Extract provided
Maintainer: admin
Review for quiz #2, to be held during class on Tuesday, October 16. Sections covered: up until the end of chapter 10 (approximately), omitting chapter 5.
Under construction
1Chapter 3: Processes¶
Starting from slide 3.37
- inter-process communication
- mailbox sharing solutions
- link: only two processes?
- only one process can execute receive operation at a time?
- round-robin scheme - sender throws it out randomly, some receiver gets it, sender gets notified as to who
- message passing: blocking or not, on part of sender or receiver
- queue of messages attached to link
- zero capacity: sender waits for receiver (rendez-vous)
- bounded (finite) capacity: sender waits if queue full
- unbounded (infinite) capacity: sender never waits, is this even possible?
- Examples
- POSIX shared memory
- process creates shared memory segment, returns an ID
- processes wanting access to that segment must attach to it by ID (call returns pointer)
- can write to that memory segment (using the pointer)
- can detach it from its address space when done
- Mach:
- message-based (everything! even system calls)
- all tasks are created with 2 mailboxes (which are created with
port_allocate()
: kernel, and notify - three system calls:
msg_send
,msg_receive
,msg_rpc
(remote procedure call, to execute something elsewhere)
- Windows XP:
- message-based using "local procedure call" (can only be used by local processes)
- communication channels established using ports (sort of like mailboxes)
- client opens handle to subsystem's connection port, sends a connect request
- server creates two private communication ports, sends one to client, keeps the other one
- corresponding ports are used by server and client to send/receive messages
- INSERT DIAGRAM LATER
- POSIX shared memory
- mailbox sharing solutions
- client-server communication
- sockets (endpoints for communication)
- IP address + port
- different services listen on different ports, e.g. ssh on 22, typical web servers on 80, etc
- remote-procedure calls
- allows clients to invoke a procedure on a remote host as if it were local
- client-side stub locates server, marshalls parameters, sends them over (underlying details abstracted)
- server-side stub receives messages, unmarshalls parameters, performs procedure
- INSERT DIAGRAM LATER (or describe it at least)
- remote method invocation (java only)
- java program on one machine can call a method on a remote java object
- basically the same as RMI except there are objects involved
- THERE IS A DIAGRAM HERE. it doesn't really say much though. look it over anyway
- sockets (endpoints for communication)
2Chapter 4: Threads¶
- Thread: unit of CPU utilisation, forms basis of multithreaded computers
- things unique to each thread: thread ID, program counter, register set, stack
- things threads from the same process share: code, data (statically-created variables), OS resources (open files, signals)

Given data
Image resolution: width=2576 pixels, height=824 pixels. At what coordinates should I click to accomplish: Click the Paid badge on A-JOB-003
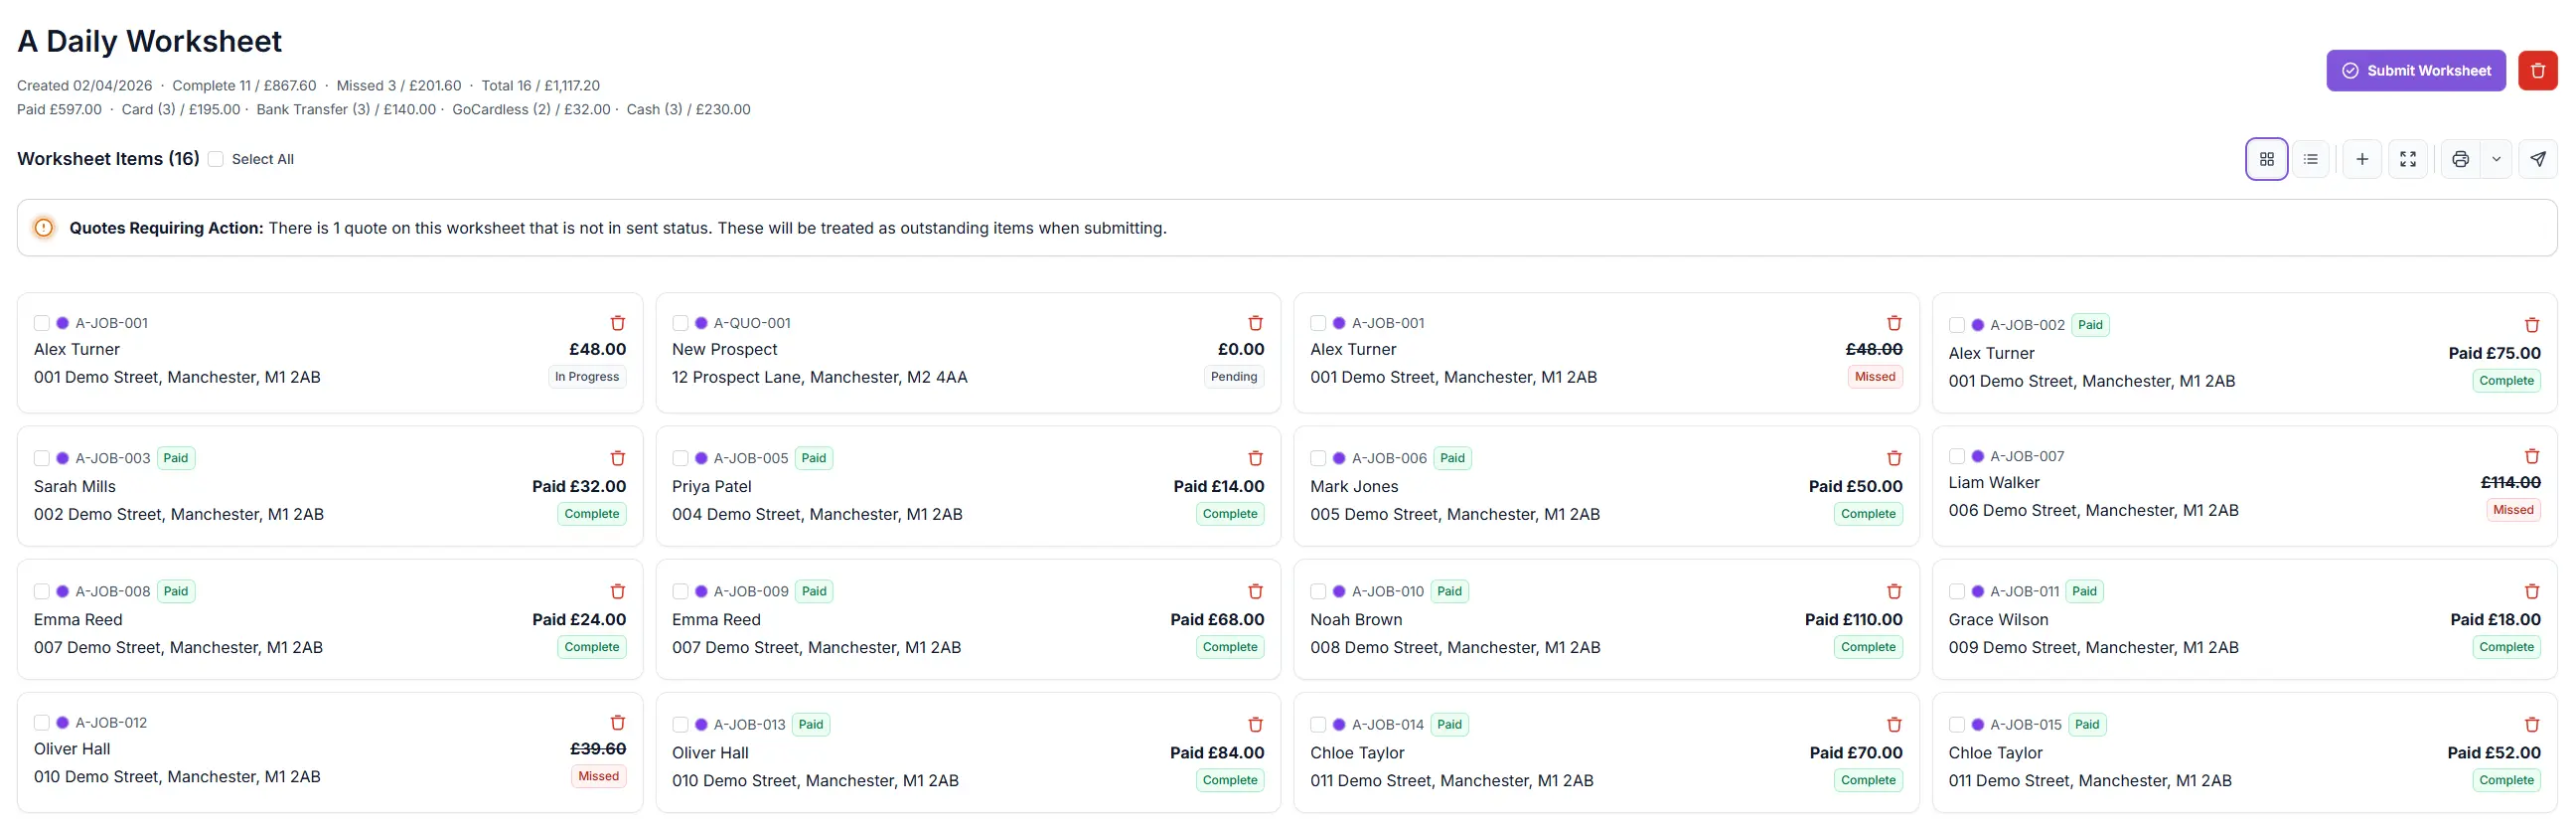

Exercise requirements
1 > According to the quiz review notes, what things are unique to each thread? List all of them.
2 > Reproduce word for word the passage of the quiz review notes that begins at the words "- bounded (finite)" and stops after "even system calls)".
The listing plays no part in what you are asked to do here.

Answers for the tasks
1 > thread ID, program counter, register set, stack

2 >
- bounded (finite) capacity: sender waits if queue full
- unbounded (infinite) capacity: sender never waits, is this even possible?
- Examples
- POSIX shared memory
- process creates shared memory segment, returns an ID
- processes wanting access to that segment must attach to it by ID (call returns pointer)
- can write to that memory segment (using the pointer)
- can detach it from its address space when done
- Mach:
- message-based (everything! even system calls)